> **Consignes et exigences**:
Recopiez toutes les lignes ci-dessous sans y changer quoi que ce soit.

-*-*-

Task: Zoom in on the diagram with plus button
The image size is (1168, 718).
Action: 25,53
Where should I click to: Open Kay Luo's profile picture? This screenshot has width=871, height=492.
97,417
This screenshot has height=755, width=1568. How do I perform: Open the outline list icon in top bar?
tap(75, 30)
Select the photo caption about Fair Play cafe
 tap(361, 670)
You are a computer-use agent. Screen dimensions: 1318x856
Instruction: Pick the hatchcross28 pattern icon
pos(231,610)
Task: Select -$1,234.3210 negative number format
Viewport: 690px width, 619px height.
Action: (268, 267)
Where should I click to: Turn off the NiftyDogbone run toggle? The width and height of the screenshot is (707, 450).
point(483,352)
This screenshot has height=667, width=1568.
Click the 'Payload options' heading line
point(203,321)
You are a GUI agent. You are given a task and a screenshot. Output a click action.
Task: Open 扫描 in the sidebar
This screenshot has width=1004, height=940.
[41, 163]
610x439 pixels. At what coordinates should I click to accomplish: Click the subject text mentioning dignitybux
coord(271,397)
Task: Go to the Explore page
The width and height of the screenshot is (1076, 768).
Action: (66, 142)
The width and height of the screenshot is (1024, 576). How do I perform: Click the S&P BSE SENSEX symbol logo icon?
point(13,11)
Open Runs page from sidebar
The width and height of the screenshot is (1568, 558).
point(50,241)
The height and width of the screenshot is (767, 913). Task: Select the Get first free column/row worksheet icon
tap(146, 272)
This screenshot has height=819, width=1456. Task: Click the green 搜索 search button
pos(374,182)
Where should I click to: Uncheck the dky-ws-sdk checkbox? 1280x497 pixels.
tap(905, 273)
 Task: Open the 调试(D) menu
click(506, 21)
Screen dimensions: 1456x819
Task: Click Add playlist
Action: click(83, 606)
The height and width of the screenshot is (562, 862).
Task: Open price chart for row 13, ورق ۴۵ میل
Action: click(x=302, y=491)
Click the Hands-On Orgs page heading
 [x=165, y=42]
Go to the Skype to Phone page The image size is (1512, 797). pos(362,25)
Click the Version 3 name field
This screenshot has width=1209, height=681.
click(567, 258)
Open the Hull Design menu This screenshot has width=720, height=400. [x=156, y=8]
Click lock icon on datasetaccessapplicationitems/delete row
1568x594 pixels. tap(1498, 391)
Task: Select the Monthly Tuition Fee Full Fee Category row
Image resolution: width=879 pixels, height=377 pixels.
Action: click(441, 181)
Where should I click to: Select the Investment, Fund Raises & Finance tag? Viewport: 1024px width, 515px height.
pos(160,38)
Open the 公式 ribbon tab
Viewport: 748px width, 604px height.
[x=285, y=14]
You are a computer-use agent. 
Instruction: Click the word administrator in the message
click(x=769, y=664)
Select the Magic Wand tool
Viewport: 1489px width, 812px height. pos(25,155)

-*-*-

> **Résultat final**:
Task: Zoom in on the diagram with plus button
The image size is (1168, 718).
Action: 25,53
Where should I click to: Open Kay Luo's profile picture? This screenshot has width=871, height=492.
97,417
This screenshot has height=755, width=1568. How do I perform: Open the outline list icon in top bar?
tap(75, 30)
Select the photo caption about Fair Play cafe
 tap(361, 670)
You are a computer-use agent. Screen dimensions: 1318x856
Instruction: Pick the hatchcross28 pattern icon
pos(231,610)
Task: Select -$1,234.3210 negative number format
Viewport: 690px width, 619px height.
Action: (268, 267)
Where should I click to: Turn off the NiftyDogbone run toggle? The width and height of the screenshot is (707, 450).
point(483,352)
This screenshot has height=667, width=1568.
Click the 'Payload options' heading line
point(203,321)
You are a GUI agent. You are given a task and a screenshot. Output a click action.
Task: Open 扫描 in the sidebar
This screenshot has width=1004, height=940.
[41, 163]
610x439 pixels. At what coordinates should I click to accomplish: Click the subject text mentioning dignitybux
coord(271,397)
Task: Go to the Explore page
The width and height of the screenshot is (1076, 768).
Action: (66, 142)
The width and height of the screenshot is (1024, 576). How do I perform: Click the S&P BSE SENSEX symbol logo icon?
point(13,11)
Open Runs page from sidebar
The width and height of the screenshot is (1568, 558).
point(50,241)
The height and width of the screenshot is (767, 913). Task: Select the Get first free column/row worksheet icon
tap(146, 272)
This screenshot has height=819, width=1456. Task: Click the green 搜索 search button
pos(374,182)
Where should I click to: Uncheck the dky-ws-sdk checkbox? 1280x497 pixels.
tap(905, 273)
 Task: Open the 调试(D) menu
click(506, 21)
Screen dimensions: 1456x819
Task: Click Add playlist
Action: click(83, 606)
The height and width of the screenshot is (562, 862).
Task: Open price chart for row 13, ورق ۴۵ میل
Action: click(x=302, y=491)
Click the Hands-On Orgs page heading
 [x=165, y=42]
Go to the Skype to Phone page The image size is (1512, 797). pos(362,25)
Click the Version 3 name field
This screenshot has width=1209, height=681.
click(567, 258)
Open the Hull Design menu This screenshot has width=720, height=400. [x=156, y=8]
Click lock icon on datasetaccessapplicationitems/delete row
1568x594 pixels. tap(1498, 391)
Task: Select the Monthly Tuition Fee Full Fee Category row
Image resolution: width=879 pixels, height=377 pixels.
Action: click(441, 181)
Where should I click to: Select the Investment, Fund Raises & Finance tag? Viewport: 1024px width, 515px height.
pos(160,38)
Open the 公式 ribbon tab
Viewport: 748px width, 604px height.
[x=285, y=14]
You are a computer-use agent. 
Instruction: Click the word administrator in the message
click(x=769, y=664)
Select the Magic Wand tool
Viewport: 1489px width, 812px height. pos(25,155)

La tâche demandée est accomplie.